### Trabajo a realizar
a) Copie del fragmento para leer el pasaje que comienza en "Hoy intenté descansar" y termina en "tranquilizara mis nervios.".
b) Traduzca al inglés esta oración del fragmento para leer: "¡Cuánto más humanos son estos gestos que los de tantos individuos que corren por la ciudad enceguecidos con sus proyectos!"

Me estremeció una noticia que leí esta mañana en el diario; la recorté y la guardé en uno de los cajones de mi archivo, entre esos tantos retazos que en estos años me han ayudado a vivir.

Una mujer, en un crudo invierno, apenas con una remera y un pantalón, se escapó del Hospital Psiquiátrico con el deseo de ir a buscar a su compañero. Aprovechando la distracción del maquinista, robó una locomotora y, haciéndola funcionar sin dificultad, comenzó su odisea. Él había trabajado en el ferrocarril y le había enseñado a conducir trenes y “muchas cosas más”.

“Si ustedes supieran lo que es el amor, me dejarían seguir”, le decía al oficial que la detuvo y, mientras la llevaba a la comisaría, con llantos desesperados, gritaba: “¿Vos nunca hiciste nada por amor?”.

¡Cuánto más humanos son estos gestos que los de tantos individuos que corren por la ciudad enceguecidos con sus proyectos!

He querido rescatar esta historia de entre mis papeles, ya que de alguna manera, cuando el razonamiento nos conduce al borde de la psicosis colectiva, estos actos son lo más parecido a una salvación.

Los que me quieren me ruegan que no me levante tan temprano, temen por mi salud; los médicos me revisan, me hacen estudios. En realidad, me estoy humanizando; es una de las consecuencias del sufrimiento. ¿Sería esto una justificación del dolor?

Hoy intenté descansar al menos hasta las cinco, pero sobrevino una especie de visión de la que poco a poco comencé a tomar semiconciencia, algo dislocado, pero que sin embargo se iba imponiendo sobre mí, y así pasé un rato largo debatiéndome entre la realidad y el delirio. Hasta que comencé a dar vueltas en la cama, me destapé y esperé que el frío tranquilizara mis nervios.

Algo turbio, relacionado con la realidad que estamos viviendo, desde el inconsciente, como un murmullo, me recordaba lo que estoy pintando en estos últimos años: esos seres terribles que salen del fondo de mi alma, torres que se desploman, pájaros en cielos incendiados. No sé lo que significan, quizás advertencias, acaso secuelas de lo que sufrí escribiendo ciertos pasajes de mis ficciones, como el Informe sobre ciegos.

No pude dormir de nuevo, enciendo una linterna y atravieso la oscuridad del estudio. En mi mesa veo los sobres que contienen algunos fragmentos que incluiré en este libro que hago sin premeditación, que me sale del alma, no de mi cabeza, dictado por las preocupaciones y la tristeza de estos años finales.

### Datos
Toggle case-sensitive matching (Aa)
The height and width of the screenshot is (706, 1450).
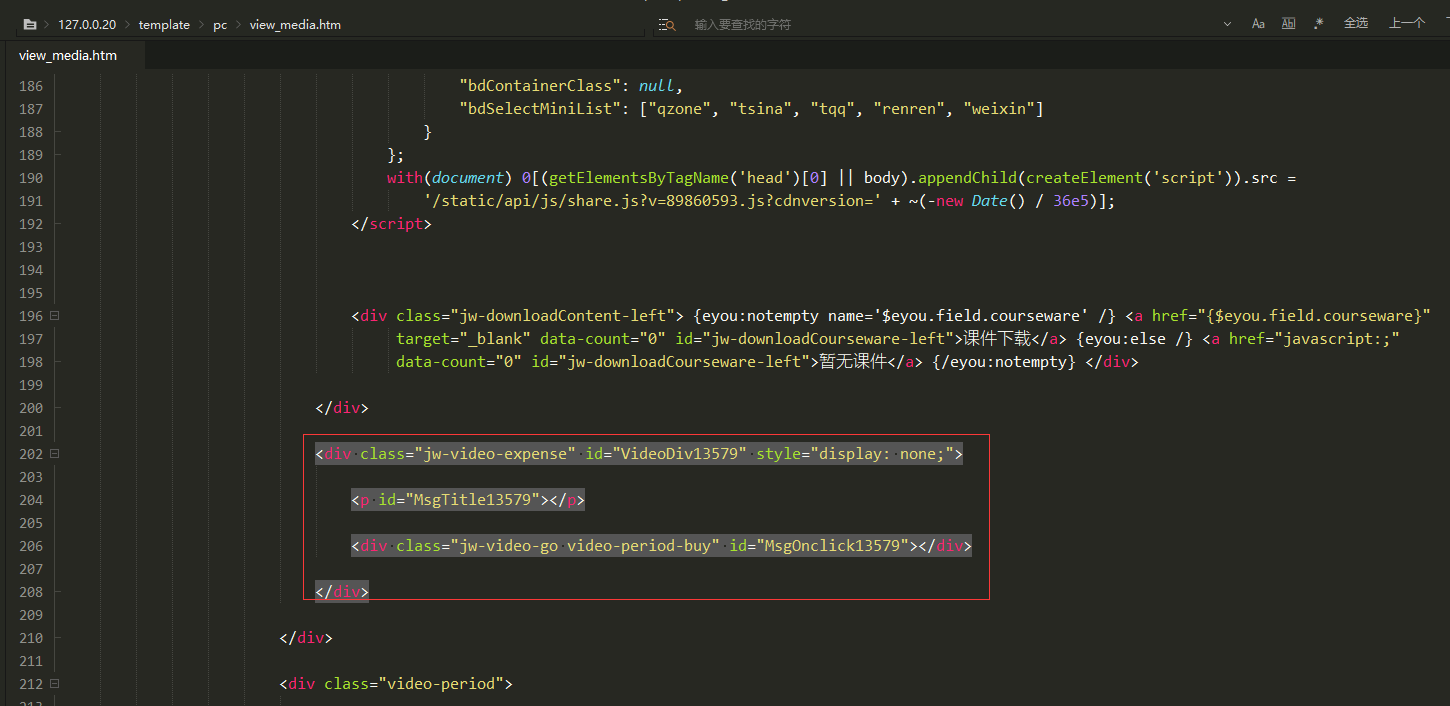click(x=1258, y=24)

### Respuestas a ejercicios
a)
Hoy intenté descansar al menos hasta las cinco, pero sobrevino una especie de visión de la que poco a poco comencé a tomar semiconciencia, algo dislocado, pero que sin embargo se iba imponiendo sobre mí, y así pasé un rato largo debatiéndome entre la realidad y el delirio. Hasta que comencé a dar vueltas en la cama, me destapé y esperé que el frío tranquilizara mis nervios.

b) How much more human these gestures are than those of so many individuals who rush through the city blinded by their projects!